Go, Read: Two Clues As To Marvel’s Way Out

Here are two recent Internet-accessible articles that are perhaps worth putting together in a think-about-it way. First, Axel Alonso explains to Kiel Phegley how the publisher is mixing up their story arcs within various series to include more one-shots and two- and three-issues stories. Second, Todd Allen over at The Beat speculates on an expected writer/creative team shake-up at the publisher that may seek to energize things at the publisher in more of a line-wide fashion.

These are potentially interesting glimpses/possibilities for a bunch of different reasons. One is I think both moves if they play out as describe come from Alonso's strengths as a systemic-style editor -- someone who tweaks and improves and reinforces existing models rather than creates new ones. Mixing up a potentially routine story structure seems like a progressive move to me in the context of the way those companies usually operate. Another thing that intrigues me is that I think Marvel has been forced by virtue of wider company orientation to react to the surprise degree of DC's initial New 52 success at a time when they seem creatively happy with a lot of what they do at the company. It's my perception that they like a lot of their writers as long-term creative partners, for instance. Given their success in building various comics back up to the top of the DM charts over the last seven or eight years -- books that at one time seemed like box-office poison taking turns in the top five -- it's easy to see why they'd think this. And while that's a very specific kind of comic book that I know not everyone likes, I happen to agree that Marvel has a good team in place in a general sense. To use the now-ending Ed Brubaker run on Captain America as the example so as not to irritate anyone who thinks I'm fond of the wrong ongoing, it's hard for me to imagine a more solid treatment of that character if I were inclined to suddenly want to read Captain America comics (and yes, I realize the critical opening that statement provides) than what Ed and his artistic partners provided on a regular basis. I think a lot of Marvel's books are pretty good, in other words, certainly far better for what they're trying to achieve than a similar group of Marvel's book from the 1990s, say. I realize that's arguable.

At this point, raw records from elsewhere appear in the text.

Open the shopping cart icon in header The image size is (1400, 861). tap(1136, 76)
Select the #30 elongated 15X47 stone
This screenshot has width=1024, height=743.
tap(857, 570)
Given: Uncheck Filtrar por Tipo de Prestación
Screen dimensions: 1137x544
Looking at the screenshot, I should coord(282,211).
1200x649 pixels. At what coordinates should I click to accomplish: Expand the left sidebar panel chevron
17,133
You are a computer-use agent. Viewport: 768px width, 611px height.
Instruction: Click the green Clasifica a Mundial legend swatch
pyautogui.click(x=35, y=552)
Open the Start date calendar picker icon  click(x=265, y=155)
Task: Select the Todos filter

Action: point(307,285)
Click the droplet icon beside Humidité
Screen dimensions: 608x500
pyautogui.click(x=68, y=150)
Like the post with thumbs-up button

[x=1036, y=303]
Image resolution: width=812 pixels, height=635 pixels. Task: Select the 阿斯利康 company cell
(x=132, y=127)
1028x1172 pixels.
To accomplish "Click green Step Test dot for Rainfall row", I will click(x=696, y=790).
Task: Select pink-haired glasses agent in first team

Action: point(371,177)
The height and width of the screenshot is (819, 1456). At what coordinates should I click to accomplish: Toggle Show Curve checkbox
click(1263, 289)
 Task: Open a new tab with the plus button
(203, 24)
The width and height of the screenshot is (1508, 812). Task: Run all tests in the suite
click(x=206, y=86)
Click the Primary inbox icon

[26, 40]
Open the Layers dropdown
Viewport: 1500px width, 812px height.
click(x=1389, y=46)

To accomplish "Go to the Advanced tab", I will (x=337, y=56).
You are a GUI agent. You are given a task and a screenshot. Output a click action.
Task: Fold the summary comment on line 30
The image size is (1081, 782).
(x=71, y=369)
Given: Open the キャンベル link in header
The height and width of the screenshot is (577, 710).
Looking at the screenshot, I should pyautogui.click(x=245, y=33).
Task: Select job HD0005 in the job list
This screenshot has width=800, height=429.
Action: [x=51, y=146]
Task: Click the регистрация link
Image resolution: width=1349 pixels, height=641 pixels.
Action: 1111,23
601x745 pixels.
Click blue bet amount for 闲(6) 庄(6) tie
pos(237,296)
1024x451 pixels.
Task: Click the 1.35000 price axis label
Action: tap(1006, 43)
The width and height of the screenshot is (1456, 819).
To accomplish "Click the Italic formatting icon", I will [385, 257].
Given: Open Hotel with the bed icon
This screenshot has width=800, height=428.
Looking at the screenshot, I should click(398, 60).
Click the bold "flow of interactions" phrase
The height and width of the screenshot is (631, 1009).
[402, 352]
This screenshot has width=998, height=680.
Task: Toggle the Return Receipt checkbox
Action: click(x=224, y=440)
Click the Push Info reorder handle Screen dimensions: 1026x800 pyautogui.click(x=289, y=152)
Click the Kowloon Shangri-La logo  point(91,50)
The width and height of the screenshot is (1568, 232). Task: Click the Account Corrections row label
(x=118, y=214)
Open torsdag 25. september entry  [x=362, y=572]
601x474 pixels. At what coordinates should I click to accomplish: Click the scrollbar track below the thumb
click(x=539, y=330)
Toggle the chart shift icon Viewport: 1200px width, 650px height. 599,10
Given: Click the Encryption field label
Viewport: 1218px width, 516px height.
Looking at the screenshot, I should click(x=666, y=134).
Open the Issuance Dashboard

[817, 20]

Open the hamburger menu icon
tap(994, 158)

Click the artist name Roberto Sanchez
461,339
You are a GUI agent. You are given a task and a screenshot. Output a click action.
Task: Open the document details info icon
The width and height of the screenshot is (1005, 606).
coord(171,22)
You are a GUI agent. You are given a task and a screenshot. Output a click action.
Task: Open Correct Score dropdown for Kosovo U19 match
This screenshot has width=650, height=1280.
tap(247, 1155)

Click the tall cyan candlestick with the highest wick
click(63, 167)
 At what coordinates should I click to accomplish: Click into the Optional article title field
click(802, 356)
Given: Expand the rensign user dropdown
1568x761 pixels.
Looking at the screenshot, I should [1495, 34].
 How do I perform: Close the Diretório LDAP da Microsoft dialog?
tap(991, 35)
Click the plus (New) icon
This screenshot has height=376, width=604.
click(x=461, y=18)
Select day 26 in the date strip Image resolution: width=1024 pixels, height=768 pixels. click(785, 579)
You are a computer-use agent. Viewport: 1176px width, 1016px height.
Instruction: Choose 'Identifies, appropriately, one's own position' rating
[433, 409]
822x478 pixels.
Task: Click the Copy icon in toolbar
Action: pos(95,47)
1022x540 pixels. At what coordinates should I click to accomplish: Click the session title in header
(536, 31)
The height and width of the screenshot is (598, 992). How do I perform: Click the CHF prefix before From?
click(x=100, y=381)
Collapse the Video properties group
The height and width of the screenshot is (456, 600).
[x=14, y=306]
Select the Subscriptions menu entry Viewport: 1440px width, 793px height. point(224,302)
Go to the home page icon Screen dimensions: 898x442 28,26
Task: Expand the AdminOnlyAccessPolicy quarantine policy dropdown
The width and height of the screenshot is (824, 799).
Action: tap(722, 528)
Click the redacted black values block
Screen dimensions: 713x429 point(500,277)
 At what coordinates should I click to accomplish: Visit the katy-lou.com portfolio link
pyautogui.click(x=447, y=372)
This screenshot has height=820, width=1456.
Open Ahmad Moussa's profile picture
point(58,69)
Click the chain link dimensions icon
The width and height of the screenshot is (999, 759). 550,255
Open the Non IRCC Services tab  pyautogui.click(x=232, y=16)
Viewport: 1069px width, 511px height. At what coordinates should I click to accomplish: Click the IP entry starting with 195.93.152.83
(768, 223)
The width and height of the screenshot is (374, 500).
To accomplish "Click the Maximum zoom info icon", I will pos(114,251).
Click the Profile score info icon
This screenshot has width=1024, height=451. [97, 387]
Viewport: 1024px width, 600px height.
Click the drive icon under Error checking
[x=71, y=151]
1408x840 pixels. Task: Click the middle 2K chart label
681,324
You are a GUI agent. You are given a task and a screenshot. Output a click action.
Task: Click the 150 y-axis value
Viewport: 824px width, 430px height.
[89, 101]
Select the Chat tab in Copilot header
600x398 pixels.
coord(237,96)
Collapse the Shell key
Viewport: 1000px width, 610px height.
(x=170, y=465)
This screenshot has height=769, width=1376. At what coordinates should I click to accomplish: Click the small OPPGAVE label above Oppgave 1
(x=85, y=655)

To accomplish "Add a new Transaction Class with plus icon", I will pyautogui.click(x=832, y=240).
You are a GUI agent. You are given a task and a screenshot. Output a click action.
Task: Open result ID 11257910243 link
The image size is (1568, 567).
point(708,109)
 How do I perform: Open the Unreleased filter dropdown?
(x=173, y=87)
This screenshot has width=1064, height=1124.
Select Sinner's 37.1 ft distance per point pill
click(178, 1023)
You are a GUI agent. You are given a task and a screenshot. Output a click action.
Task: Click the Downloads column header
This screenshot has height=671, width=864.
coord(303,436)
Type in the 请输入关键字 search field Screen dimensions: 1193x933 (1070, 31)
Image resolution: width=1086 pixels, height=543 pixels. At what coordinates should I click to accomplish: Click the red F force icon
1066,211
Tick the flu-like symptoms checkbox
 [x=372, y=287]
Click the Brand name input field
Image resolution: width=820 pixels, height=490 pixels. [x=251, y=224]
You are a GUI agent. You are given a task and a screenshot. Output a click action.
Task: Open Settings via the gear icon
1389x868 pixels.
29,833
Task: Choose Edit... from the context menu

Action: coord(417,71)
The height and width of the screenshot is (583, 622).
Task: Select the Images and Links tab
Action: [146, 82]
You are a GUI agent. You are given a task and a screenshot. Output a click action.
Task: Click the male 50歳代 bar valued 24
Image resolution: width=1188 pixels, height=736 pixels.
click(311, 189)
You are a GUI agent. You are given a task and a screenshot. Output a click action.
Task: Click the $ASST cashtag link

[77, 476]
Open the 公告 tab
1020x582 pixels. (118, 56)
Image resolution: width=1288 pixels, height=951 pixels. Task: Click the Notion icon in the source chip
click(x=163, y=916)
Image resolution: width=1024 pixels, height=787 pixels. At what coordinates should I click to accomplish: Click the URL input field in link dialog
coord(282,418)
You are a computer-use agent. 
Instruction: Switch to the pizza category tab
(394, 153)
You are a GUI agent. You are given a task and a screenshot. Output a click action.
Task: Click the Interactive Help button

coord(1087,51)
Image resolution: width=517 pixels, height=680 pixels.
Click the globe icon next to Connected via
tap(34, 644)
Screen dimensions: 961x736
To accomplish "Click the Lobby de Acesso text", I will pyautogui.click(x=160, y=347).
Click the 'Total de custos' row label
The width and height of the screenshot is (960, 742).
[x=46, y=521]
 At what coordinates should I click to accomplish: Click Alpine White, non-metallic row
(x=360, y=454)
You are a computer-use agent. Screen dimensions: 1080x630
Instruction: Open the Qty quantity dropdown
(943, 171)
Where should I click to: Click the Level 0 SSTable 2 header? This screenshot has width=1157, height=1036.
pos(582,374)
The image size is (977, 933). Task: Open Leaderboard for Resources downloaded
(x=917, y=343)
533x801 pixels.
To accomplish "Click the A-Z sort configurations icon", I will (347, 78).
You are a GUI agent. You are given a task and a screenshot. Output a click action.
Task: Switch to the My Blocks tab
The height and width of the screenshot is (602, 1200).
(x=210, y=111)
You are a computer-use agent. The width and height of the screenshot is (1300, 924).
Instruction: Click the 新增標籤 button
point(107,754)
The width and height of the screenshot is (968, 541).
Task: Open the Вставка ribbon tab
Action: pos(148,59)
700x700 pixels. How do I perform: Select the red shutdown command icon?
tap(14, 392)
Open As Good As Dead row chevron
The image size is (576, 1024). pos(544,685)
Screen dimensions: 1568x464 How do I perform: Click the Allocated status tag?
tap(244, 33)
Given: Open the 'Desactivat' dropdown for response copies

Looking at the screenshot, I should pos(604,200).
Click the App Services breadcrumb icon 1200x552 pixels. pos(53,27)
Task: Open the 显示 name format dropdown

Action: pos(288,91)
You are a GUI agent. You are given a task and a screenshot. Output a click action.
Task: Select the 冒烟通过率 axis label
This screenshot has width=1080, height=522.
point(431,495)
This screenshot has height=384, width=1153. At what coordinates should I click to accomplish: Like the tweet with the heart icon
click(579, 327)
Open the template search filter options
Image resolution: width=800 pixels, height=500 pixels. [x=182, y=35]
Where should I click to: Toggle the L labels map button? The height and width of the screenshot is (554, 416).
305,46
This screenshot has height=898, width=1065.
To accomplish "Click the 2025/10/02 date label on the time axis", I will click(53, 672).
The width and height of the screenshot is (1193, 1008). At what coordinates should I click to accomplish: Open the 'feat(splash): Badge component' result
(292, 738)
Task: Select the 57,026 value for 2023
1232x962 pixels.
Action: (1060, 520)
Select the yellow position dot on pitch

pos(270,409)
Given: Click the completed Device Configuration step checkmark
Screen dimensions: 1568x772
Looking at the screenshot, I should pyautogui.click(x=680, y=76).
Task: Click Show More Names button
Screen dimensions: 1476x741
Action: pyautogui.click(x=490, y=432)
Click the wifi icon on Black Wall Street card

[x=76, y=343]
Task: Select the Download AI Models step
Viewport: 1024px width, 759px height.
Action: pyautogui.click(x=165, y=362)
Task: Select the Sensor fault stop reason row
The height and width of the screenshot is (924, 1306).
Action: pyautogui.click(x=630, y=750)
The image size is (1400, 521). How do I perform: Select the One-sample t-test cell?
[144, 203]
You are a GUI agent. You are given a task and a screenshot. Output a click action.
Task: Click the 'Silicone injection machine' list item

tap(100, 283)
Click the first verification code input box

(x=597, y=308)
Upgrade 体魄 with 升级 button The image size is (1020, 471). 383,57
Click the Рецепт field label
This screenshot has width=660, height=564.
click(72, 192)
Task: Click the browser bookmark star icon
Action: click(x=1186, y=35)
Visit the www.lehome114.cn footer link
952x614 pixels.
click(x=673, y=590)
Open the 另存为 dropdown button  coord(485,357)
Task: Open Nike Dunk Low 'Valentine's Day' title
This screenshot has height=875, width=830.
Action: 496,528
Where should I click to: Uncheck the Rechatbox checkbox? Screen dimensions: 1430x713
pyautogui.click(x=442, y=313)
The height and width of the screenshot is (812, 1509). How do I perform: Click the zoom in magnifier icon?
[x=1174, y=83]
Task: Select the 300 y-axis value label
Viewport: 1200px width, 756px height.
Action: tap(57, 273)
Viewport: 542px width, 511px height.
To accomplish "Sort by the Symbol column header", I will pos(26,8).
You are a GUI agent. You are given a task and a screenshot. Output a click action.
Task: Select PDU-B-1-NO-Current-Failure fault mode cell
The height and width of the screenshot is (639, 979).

The flipside of Marvel's moves intrigues me as well. While it would be gratifying to see the company double-down on its current creators, it could be argued that Marvel has structural problems that solid work can't solve, not with a bunch of folks switching chairs and maybe with nothing short of direct, sustained attention away from editorial. My hunch is that increasing prices on their books was a terrible move for them, and one that's going to be hard for them to ever see as damaging because it plays out in much more subtle ways than wholehearted market refutation of one book over the other. I think Marvel also suffers like everyone suffers from a lack of direct market coverage they themselves kickstarted in the 1990s when they raised minimums in a way that some stores were bled to death, a digital strategy that isn't quite all the way locked in yet and a trades program that doesn't funnel people back into the serial comics. My dad would call creative moves in the face of some of those kinds of things "moving the deck chairs around on the Titanic" although I'd have to inform pop were he still around that this frequently works in comics, at least in the short term. We'll see if anything long-term comes of these moves, and the shape of what's to come, soon enough.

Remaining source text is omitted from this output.